It had been a while since Bob had done something truly strange or surprising. Sure, there were those solo acoustic folk albums in the nineties, but those were more of a throwback to something he hadn’t done since his debut than it was something Dylan had never really tried before. He had some bad albums, but the last really strange set of records were the Born Again trilogy from the late seventies and early eighties. One would have worried at this point that the man who went electric didn’t have any more tricks up his sleeve.
So it was heartening in 2009 when Bob announced the arrival of his album Christmas In The Heart. For most artists, a seasonal holiday release signaled a quickly recorded and cynical cash-grab, but Dylan pledged that all monies from this album would be donated to charity, so that clearly wasn’t the motivation here. Instead it must be that Bob really, really wanted to record a Christmas album. And this is very much a Christmas album. The production brings to mind a 1950s Bing Crosby record with a small mixed chorus and sleigh bells and a tasteful restrained arrangement from the touring band.
As odd as it was, it was seen as a one-off and received surprisingly warmly. Of course, it helped that Dylan’s next record, Tempest, was a return to the originals and production style of most of Bob’s 2000s output. So, when in 2014, the Frank Sinatra tribute album, Shadows In The Night, was announced people were perplexed but not overly worried. They figured it would be Bob getting this out of his system before going back to business as usual.
Unlike Chirstmas In The Heart, Shadows In The Night was not produced to be reminiscent of the song’s original format. In fact, the sound is very similar to the more crooning ballads from Love & Theft or Modern Times – it was Bob’s usual touring backing band and not some big band brass section. Sure there were a few horns added here or there, but they were mostly for texture and mostly so low in the mix as to be inaudible. Again, the audience and critics embraced the record a lot more positively than one would have expected, mostly because it seemed harmless.

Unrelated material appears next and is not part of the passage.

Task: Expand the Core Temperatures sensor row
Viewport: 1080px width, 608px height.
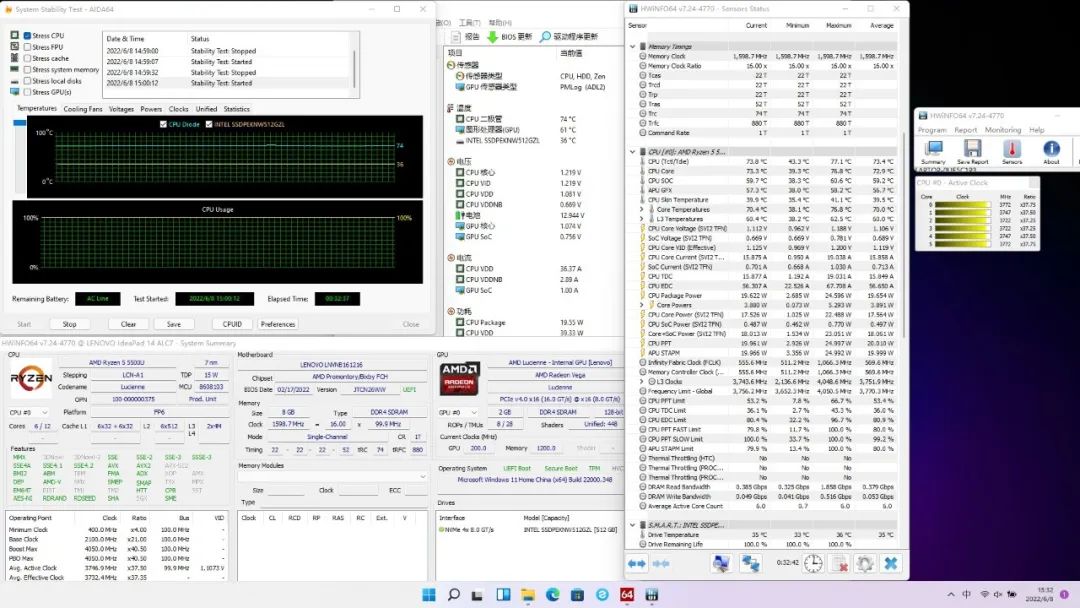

Rumors were at the time of recording Shadows In The Night, there was enough material left on the cutting room floor for an entire second album of Frank Sinatra covers, but no one was really hankering or demanding another album of that – so when those tracks did surface as 2015’s Fallen Angels, the reaction was a little more dismissive. Not that the album was really any worse (or different) from the last one – but everyone was a little more begrudging in indulging old man Dylan’s latest hobby.
Things really went off the rails the next year with 2016’s Triplicate. The albums titled stemmed not just from the fact that this was Bob’s third Sinatra album in a row, but because it was itself a triple album. Bob even brought out the swinging big band sounds for three or four tracks on the album, but few people made through all thirty tracks to find the handful of nuggets buried in there. Some folks were starting to get worried about Bob’s mental faculties and feared that this might be some new weird symptom of senility.
And that’s where the story ends. At least for now. There’s a new album coming out June 19th. Bob’s first collection of originals since 2012’s Tempest. That’s an even longer gap than the seven years that separated Under The Red Sky and Time Out Of Mind. Whether this is the start of the next phase of Dylan’s career, or it will just be more of the same as last week’s playlist is hard to say. Three songs have been released already, and they do feel very much of the Love & Theft through Tempest vibe, although one of these songs, Murder Most Foul is notable already for two things: At nearly seventeen minutes, it is Bob Dylan’s longest song, and it is the first #1 Billboard charting single Dylan has had in his entire career. So there are still a few surprises left up his sleeve.